Is this an indication that we should pay for experienced MediaWiki consulting here ?

–Brian

Christian_Willmes · November 24, 2015, 8:05pm

Hi,

On 24.11.2015 20:49, Brian M Hamlin wrote:

Is this an indication that we should pay for experienced MediaWiki consulting here ?

I think, we should disable account creation, and provide an email address (for example this list), for account creation requests.

OR

We run the removeUnusedAccounts.php lets say every 12 hours per cron job, to get rid of the fake accounts.

On a side note, a dev on the SMW list said this:

"

I think the upcoming REL1_26 will also come with the new and improved
Google ReCAPTCHA service

"

BUT if there is someone who says he can fix this sustainably, I would not vote against Mediawiki consulting...

Christian

neteler · December 4, 2015, 4:17pm

Hi,

do we have any plans to avoid that so many spam accounts are opened in our wiki?

Just see
http://wiki.osgeo.org/index.php?title=Special:Log/newusers&offset=&limit=500&type=newusers&user=

Markus

Christian_Willmes · December 4, 2015, 4:21pm

Hi,

nobody answered to the proposal of disabling account creation. I would do this for now.

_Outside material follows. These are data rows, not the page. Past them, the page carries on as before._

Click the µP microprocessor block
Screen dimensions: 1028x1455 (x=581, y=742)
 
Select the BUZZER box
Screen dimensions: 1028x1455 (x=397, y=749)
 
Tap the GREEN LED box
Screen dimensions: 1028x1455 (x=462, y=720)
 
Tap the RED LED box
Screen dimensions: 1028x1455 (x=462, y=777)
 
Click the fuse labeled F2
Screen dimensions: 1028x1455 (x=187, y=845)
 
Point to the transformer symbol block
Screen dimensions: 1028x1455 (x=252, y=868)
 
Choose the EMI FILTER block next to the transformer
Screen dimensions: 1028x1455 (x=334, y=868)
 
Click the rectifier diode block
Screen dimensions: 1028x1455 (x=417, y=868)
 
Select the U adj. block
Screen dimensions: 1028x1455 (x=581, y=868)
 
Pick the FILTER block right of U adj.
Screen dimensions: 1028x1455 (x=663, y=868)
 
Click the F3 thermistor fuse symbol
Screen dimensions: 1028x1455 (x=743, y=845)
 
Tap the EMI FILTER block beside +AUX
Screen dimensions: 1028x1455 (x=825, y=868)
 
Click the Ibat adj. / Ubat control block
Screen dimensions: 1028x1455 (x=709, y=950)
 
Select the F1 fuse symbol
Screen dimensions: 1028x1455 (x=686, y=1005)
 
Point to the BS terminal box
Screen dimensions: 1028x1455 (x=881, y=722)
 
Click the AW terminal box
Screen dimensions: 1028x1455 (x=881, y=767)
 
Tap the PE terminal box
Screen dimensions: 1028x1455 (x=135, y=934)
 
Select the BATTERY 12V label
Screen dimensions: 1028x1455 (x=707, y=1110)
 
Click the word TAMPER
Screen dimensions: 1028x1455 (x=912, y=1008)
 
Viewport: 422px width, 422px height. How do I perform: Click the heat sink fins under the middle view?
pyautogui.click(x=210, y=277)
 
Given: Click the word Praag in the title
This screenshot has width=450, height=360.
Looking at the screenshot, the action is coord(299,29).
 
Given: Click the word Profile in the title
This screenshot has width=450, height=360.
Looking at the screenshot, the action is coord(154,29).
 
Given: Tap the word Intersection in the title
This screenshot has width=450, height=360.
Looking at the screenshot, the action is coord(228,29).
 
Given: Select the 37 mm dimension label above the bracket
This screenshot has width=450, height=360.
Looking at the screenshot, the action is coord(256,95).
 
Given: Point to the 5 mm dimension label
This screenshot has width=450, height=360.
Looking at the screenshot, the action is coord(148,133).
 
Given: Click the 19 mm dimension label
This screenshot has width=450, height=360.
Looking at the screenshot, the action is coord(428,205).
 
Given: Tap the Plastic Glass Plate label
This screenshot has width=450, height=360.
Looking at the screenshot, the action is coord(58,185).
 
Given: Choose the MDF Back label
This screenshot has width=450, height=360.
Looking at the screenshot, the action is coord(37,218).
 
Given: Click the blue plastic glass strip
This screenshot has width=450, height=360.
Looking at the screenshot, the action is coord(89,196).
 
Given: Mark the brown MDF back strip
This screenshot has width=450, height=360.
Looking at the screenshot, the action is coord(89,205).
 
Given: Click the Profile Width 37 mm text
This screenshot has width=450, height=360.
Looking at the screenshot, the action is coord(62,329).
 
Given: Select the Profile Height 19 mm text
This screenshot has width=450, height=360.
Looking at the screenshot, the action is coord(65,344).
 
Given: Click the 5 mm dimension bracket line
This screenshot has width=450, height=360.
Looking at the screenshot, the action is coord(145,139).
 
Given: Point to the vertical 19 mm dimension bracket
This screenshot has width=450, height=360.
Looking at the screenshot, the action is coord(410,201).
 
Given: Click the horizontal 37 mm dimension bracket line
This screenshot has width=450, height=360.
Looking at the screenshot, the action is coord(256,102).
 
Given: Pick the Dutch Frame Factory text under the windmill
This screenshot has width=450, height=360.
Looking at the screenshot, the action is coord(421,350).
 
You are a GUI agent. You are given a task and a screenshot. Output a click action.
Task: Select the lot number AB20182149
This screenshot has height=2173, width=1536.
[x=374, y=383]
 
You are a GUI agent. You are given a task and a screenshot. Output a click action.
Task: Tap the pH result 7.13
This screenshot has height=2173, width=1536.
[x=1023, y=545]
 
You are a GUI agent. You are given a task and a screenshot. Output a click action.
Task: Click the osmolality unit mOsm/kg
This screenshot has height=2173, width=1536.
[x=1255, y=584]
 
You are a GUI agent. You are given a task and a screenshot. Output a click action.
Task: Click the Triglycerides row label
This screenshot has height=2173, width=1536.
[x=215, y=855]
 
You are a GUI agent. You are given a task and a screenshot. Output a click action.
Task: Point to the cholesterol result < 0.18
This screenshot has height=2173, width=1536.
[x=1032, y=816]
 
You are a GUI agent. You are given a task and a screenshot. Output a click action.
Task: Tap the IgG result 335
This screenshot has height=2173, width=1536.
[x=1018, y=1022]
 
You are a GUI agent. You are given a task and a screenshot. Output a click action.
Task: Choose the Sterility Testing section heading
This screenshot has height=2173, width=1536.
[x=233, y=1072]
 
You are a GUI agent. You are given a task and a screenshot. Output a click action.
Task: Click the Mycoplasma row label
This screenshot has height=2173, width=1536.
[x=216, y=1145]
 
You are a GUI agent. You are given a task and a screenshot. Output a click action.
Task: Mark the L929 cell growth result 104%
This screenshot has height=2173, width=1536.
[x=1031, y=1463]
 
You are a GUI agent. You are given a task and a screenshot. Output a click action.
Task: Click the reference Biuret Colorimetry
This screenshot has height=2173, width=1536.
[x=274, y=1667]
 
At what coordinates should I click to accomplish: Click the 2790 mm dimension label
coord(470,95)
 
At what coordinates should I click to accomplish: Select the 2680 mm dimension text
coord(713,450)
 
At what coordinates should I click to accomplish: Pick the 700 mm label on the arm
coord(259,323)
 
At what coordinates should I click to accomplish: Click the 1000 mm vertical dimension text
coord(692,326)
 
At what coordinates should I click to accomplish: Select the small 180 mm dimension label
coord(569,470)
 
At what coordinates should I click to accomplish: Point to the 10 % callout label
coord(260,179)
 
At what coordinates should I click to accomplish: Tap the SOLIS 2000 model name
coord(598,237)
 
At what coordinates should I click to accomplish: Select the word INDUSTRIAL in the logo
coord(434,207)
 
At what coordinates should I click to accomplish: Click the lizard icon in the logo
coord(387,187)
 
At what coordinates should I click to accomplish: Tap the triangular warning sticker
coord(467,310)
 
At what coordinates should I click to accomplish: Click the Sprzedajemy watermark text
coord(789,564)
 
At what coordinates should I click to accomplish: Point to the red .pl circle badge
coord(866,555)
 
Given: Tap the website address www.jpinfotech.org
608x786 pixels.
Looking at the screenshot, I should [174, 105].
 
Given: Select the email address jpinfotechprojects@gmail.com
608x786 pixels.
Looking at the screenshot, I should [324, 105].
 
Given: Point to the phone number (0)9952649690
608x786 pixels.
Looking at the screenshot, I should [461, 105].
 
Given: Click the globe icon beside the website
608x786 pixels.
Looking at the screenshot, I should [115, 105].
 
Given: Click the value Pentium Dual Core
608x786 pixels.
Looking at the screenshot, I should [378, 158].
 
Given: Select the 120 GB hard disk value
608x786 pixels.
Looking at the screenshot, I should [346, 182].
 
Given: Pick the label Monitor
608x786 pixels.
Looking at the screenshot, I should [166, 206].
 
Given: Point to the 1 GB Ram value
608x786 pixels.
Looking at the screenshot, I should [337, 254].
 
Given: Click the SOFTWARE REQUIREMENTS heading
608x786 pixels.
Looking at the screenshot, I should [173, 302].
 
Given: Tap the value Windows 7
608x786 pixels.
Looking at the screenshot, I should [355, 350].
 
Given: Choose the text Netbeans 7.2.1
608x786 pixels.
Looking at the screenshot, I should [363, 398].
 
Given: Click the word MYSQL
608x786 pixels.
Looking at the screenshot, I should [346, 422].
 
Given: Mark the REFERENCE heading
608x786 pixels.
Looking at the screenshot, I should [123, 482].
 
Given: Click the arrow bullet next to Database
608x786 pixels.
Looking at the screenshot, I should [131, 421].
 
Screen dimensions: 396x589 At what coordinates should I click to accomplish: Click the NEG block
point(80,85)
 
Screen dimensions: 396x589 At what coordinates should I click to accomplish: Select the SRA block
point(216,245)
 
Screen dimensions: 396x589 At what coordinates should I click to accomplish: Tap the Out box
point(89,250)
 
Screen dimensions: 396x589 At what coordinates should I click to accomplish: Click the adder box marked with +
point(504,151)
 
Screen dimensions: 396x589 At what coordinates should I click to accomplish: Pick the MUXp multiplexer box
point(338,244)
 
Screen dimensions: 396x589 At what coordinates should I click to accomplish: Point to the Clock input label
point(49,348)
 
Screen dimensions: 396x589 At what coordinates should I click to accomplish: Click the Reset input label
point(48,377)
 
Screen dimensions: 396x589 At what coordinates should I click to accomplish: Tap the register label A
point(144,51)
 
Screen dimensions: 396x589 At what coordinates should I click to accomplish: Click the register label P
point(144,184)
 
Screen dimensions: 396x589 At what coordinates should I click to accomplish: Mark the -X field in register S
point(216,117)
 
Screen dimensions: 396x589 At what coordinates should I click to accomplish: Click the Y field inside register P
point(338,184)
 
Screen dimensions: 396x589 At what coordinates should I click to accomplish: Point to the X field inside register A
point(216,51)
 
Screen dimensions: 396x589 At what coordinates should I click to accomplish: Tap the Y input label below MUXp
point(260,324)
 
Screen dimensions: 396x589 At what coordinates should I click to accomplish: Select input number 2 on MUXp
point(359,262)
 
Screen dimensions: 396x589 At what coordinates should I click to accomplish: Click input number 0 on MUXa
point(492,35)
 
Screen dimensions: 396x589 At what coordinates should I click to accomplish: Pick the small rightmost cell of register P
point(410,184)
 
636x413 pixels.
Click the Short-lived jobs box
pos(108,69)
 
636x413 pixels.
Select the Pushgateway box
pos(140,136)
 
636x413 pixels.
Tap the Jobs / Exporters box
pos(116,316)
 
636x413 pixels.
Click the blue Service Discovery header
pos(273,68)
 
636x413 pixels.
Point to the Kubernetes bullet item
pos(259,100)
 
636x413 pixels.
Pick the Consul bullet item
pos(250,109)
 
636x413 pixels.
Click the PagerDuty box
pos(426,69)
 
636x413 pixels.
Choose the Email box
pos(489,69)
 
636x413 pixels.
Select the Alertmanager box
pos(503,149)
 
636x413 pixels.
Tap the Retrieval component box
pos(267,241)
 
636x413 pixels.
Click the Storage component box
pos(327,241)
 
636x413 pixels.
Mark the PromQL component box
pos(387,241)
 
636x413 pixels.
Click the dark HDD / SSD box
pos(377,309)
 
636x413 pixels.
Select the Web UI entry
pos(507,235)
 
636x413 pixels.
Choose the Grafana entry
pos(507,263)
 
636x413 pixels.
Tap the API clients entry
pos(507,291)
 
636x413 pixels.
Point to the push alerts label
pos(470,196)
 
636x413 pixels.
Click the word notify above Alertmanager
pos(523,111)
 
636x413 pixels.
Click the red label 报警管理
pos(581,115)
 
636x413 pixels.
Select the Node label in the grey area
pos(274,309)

Also, I am working on the wiki right now, and the server is very slow. I think the server is maybe swapping?

Regards,
Christian

Am 04.12.2015 um 17:17 schrieb Markus Neteler:

Hi,

do we have any plans to avoid that so many spam accounts are opened in our wiki?

Just see
http://wiki.osgeo.org/index.php?title=Special:Log/newusers&offset=&limit=500&type=newusers&user=

Markus
_______________________________________________
Sac mailing list
Sac@lists.osgeo.org
http://lists.osgeo.org/mailman/listinfo/sac

neteler · December 4, 2015, 4:24pm

On Fri, Dec 4, 2015 at 5:21 PM, Christian Willmes <mail@cwillmes.de> wrote:

Hi,

nobody answered to the proposal of disabling account creation. I would do
this for now.

I thought it was already in place!

Also, I am working on the wiki right now, and the server is very slow. I
think the server is maybe swapping?

Apparently not:

top - 08:22:15 up 435 days, 9:53, 3 users, load average: 10.30, 14.85, 16.18
Tasks: 114 total, 16 running, 98 sleeping, 0 stopped, 0 zombie
Cpu(s): 94.5%us, 5.5%sy, 0.0%ni, 0.0%id, 0.0%wa, 0.0%hi, 0.0%si, 0.0%st
Mem: 4061456k total, 3154560k used, 906896k free, 170648k buffers
Swap: 4096568k total, 24844k used, 4071724k free, 1359568k cached

(but the load average due to apache is high)

Markus

Christian_Willmes · December 4, 2015, 4:25pm

which means that I propose this (would -> subjunctive, which is the english translation for (german) "Konjuntiv" I think?).
I can do it if people agree though.

Regards,
Christian

Am 04.12.2015 um 17:21 schrieb Christian Willmes:

I would do this for now.

Christian_Willmes · December 4, 2015, 4:29pm

Ok, I disabled account creation for now.

Am 04.12.2015 um 17:24 schrieb Markus Neteler:

On Fri, Dec 4, 2015 at 5:21 PM, Christian Willmes <mail@cwillmes.de> wrote:

Hi,

nobody answered to the proposal of disabling account creation. I would do
this for now.

I thought it was already in place!

Also, I am working on the wiki right now, and the server is very slow. I
think the server is maybe swapping?

Apparently not:

top - 08:22:15 up 435 days, 9:53, 3 users, load average: 10.30, 14.85, 16.18
Tasks: 114 total, 16 running, 98 sleeping, 0 stopped, 0 zombie
Cpu(s): 94.5%us, 5.5%sy, 0.0%ni, 0.0%id, 0.0%wa, 0.0%hi, 0.0%si, 0.0%st
Mem: 4061456k total, 3154560k used, 906896k free, 170648k buffers
Swap: 4096568k total, 24844k used, 4071724k free, 1359568k cached

(but the load average due to apache is high)

Markus
_______________________________________________
Sac mailing list
Sac@lists.osgeo.org
http://lists.osgeo.org/mailman/listinfo/sac

neteler · December 4, 2015, 4:32pm

On Fri, Dec 4, 2015 at 5:29 PM, Christian Willmes <mail@cwillmes.de> wrote:

Ok, I disabled account creation for now.

Good - do-ocracy

So I'll trash again the unconfirmed accounts now.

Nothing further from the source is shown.